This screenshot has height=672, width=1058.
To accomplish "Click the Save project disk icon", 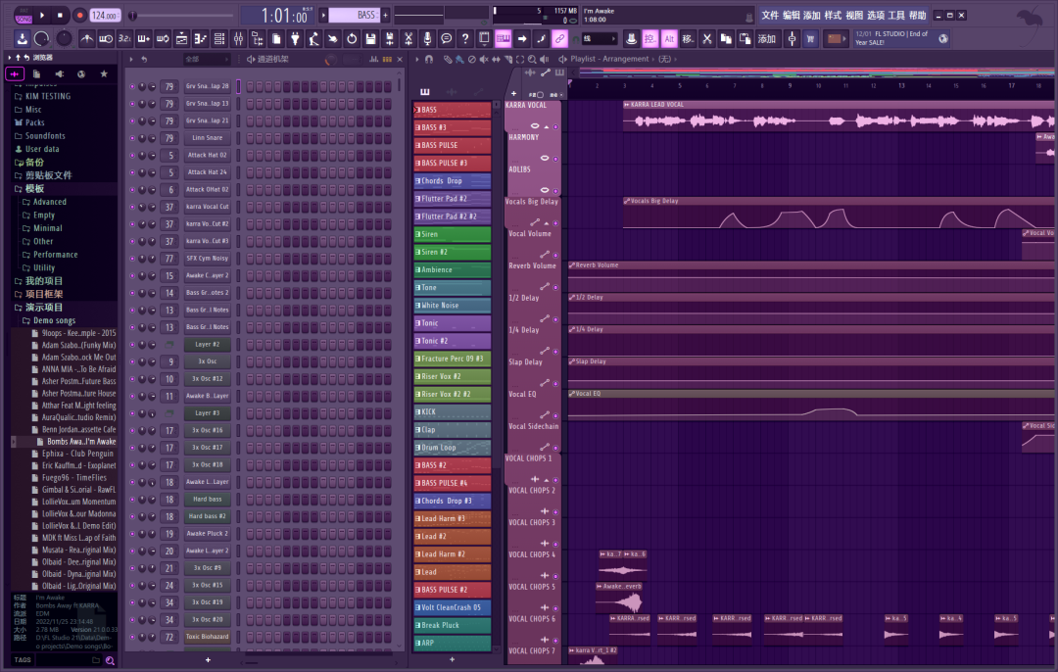I will coord(370,37).
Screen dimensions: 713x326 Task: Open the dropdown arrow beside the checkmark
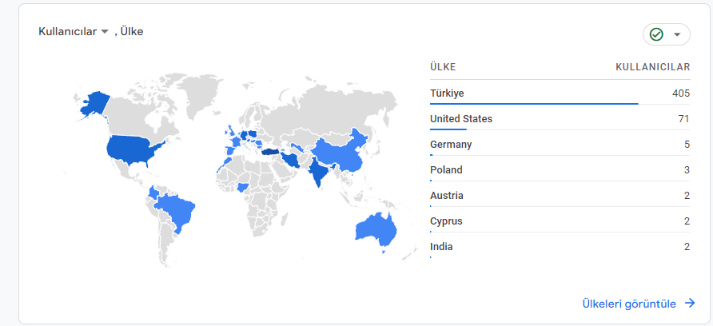[x=676, y=34]
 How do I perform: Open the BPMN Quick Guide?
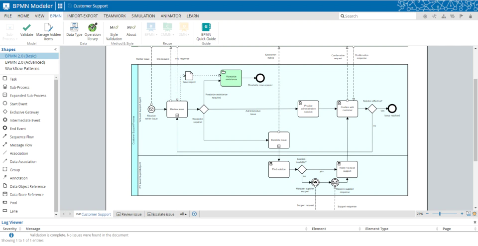coord(206,32)
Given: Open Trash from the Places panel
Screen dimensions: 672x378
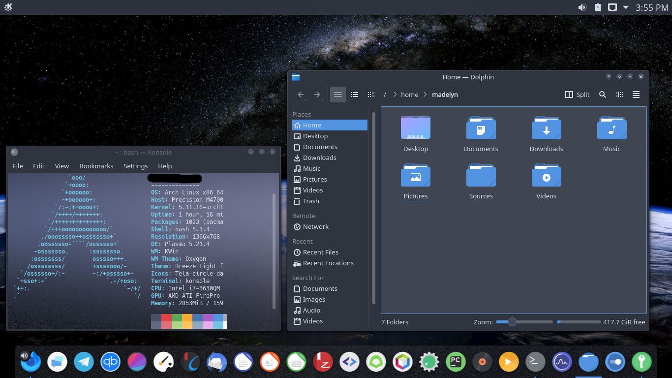Looking at the screenshot, I should [310, 201].
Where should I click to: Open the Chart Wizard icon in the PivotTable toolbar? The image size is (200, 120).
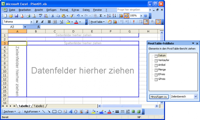tap(115, 22)
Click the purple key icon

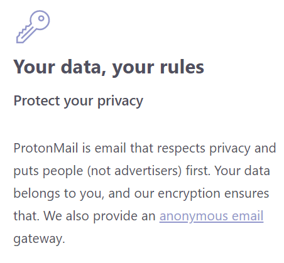coord(33,26)

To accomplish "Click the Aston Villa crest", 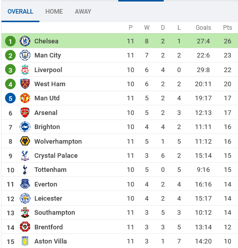I will click(25, 241).
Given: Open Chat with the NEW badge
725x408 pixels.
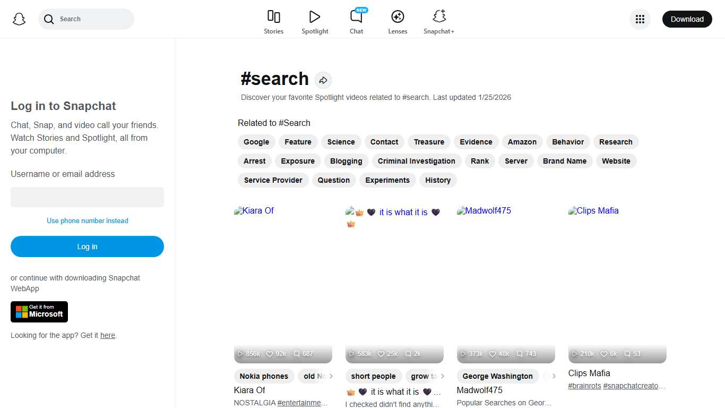Looking at the screenshot, I should (x=356, y=20).
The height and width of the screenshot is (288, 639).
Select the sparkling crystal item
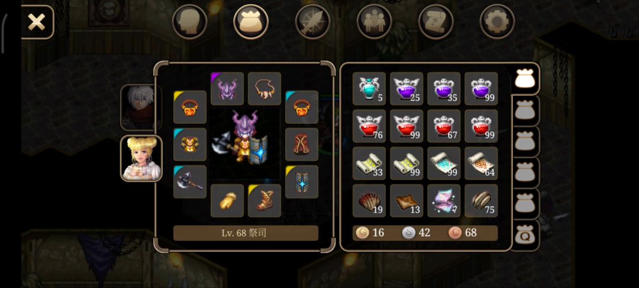pyautogui.click(x=444, y=201)
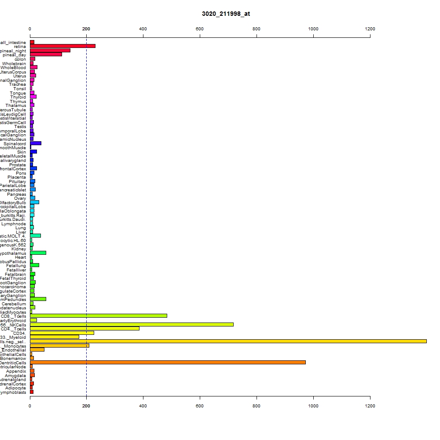The height and width of the screenshot is (440, 440).
Task: Click the pineal_night bar
Action: tap(50, 51)
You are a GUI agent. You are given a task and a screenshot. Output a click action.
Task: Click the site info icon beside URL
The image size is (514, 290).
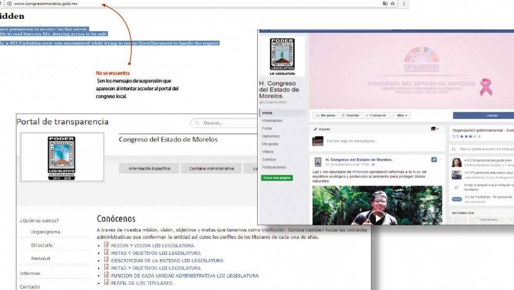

*-*-*

■ **Directions**:
Copy out the lines above from the line containing "The height and width of the screenshot is (288, 639)." through the line containing "Task: Click the site info icon beside URL", exactly, and keep the pictures out.

■ **Answer space**:
The height and width of the screenshot is (288, 639).
Select the sparkling crystal item
pyautogui.click(x=444, y=201)
The height and width of the screenshot is (440, 440).
Task: Click the pineal_night bar
Action: tap(50, 51)
You are a GUI agent. You are given a task and a screenshot. Output a click action.
Task: Click the site info icon beside URL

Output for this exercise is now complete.